De ver el “tinto” como un producto más, indiferenciado, dentro de la oferta de la hotelería colombiana, hay una oportunidad de convertirlo en una inversión, en otra arista del negocio.


Foto: Cortesía 

La experiencia a la hora de tomar el café tiene un valor como negocio.

Ya no se trata de ofrecer un café a un huésped, o a un comensal, la idea es que tomar la bebida se convierta en una experiencia no sólo grata sino inolvidable, “indeleble”, lo que puede convertir a ese hecho en un generador de ingresos para el hotel o restaurante, e incluso aumentar la clientela.


Así lo explica Ana María Sierra, coordinadora ejecutiva del Programa Toma Café, quien hoy estará dictando en la Cámara de Comercio de Medellín la conferencia: El café hace indeleble la experiencia de consumo. Cómo destacarse en el mapa infinito de la oferta: Estrategia y diferenciación en el canal horeca (hoteles, restaurantes y cafeterías). Indica Sierra, que esta conferencia tiene interés para todo el clúster de turismo: hoteleros, operadores y dueños de restaurantes, pero también para los que están en el clúster de café.


“Se van a dar a conocer los resultados de nuestras investigaciones, que muestran que hay una brecha muy grande entre las expectativas que se genera el usuario y la oferta actual que le está haciendo el establecimiento. Queremos destacar cómo la buena preparación del café es una plataforma para diferenciar a los establecimientos que ofrecen este producto preparado” comenta.

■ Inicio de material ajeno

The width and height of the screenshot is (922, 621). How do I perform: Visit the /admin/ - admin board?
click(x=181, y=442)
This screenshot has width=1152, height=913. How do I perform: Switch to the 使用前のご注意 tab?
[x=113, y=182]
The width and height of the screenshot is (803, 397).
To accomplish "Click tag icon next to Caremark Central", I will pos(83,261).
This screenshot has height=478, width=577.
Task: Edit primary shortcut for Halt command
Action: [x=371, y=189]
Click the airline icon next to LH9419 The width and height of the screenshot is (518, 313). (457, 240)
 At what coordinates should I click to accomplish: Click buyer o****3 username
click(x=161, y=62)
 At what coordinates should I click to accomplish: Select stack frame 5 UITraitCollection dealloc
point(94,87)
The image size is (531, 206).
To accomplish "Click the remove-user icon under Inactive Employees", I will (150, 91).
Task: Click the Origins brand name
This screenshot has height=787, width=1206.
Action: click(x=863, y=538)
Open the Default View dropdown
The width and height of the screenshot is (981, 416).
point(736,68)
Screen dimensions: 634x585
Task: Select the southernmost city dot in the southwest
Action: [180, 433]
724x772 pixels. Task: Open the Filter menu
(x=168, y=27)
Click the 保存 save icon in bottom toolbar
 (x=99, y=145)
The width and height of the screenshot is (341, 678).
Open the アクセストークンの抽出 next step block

Añade la coordinadora del programa que quien viene a Colombia, sabe que este es un país donde se produce un café de calidad, por tanto esa expectativa debe ser cumplida, o mejor dicho, aprovechada para potenciar la experiencia del visitante e incluso para sacar más beneficio económico de ella.


Señala Sierra que elegir un destino de viaje, un destino gastronómico ha cambiado radicalmente. “Antes era muy sencillo, se tenían dos fuentes de información: las agencias de viajes junto a la publicidad, y la información que te daban los conocidos. Pero hoy en día la fuente más importante  son los medios masivos y digitales. Y eso hace que ahora se trate de una experiencia que en segundos queda registrada en redes sociales, en fotografías. Por ello si un empresario quiere convertir eso en una oportunidad tiene que lograr una experiencia excelente”.


“Hay un hotel de Medellín donde te reciben con un café impecablemente servido, en una taza de porcelana. Y después de que el botones recibe las maletas, en el counter te lo sirven, te lo ofrecen con cuento: ‘te sientas en una butaca mientras te hablan del perfil de taza, del origen, te cuentan esto, y eso hace que ese check-in sea ‘indeleble’”. Ejemplifica la gerente del programa.


El responsable de la compra de los alimentos y bebidas en los hoteles tiene el concepto de “esto me cuesta” indica Sierra. Entonces busca lo más barato. “Que mi costo de insumo sea bajo. Su único factor de decisión de compra está asociado al precio. No discuten los demás factores”.


Pero ese empresario tiene que ver el café como parte esencial de su oferta gastronómica y turística. Cuando se ve así se empieza a pensar distinto. Y aprende que no sólo es el precio sino las características de las materias primas.



El origen de la experiencia

El concepto manejado por el Programa Toma Café para incentivar el consumo de la bebida, parte de un modelo que se llama CRM (Gerencia de la relación con el consumidor por sus siglas en inglés) explica el profesor Luis Molina Sánchez, profesor de la Facultad de Negocios de la Universidad del Rosario y consultor.


“La compañía ya no está centrada en ofrecer sólo un producto de calidad. Sino que va a asegurar que esa relación sea satisfactoria y de una u otra manera, perdurable en la relación con el cliente”.


Señala el investigador que la idea es cómo construir la marca y generar una relación amistosa o amigable con el cliente y satisfactoria. Y mucho de ese conocimiento viene de las investigaciones en psicología del consumidor.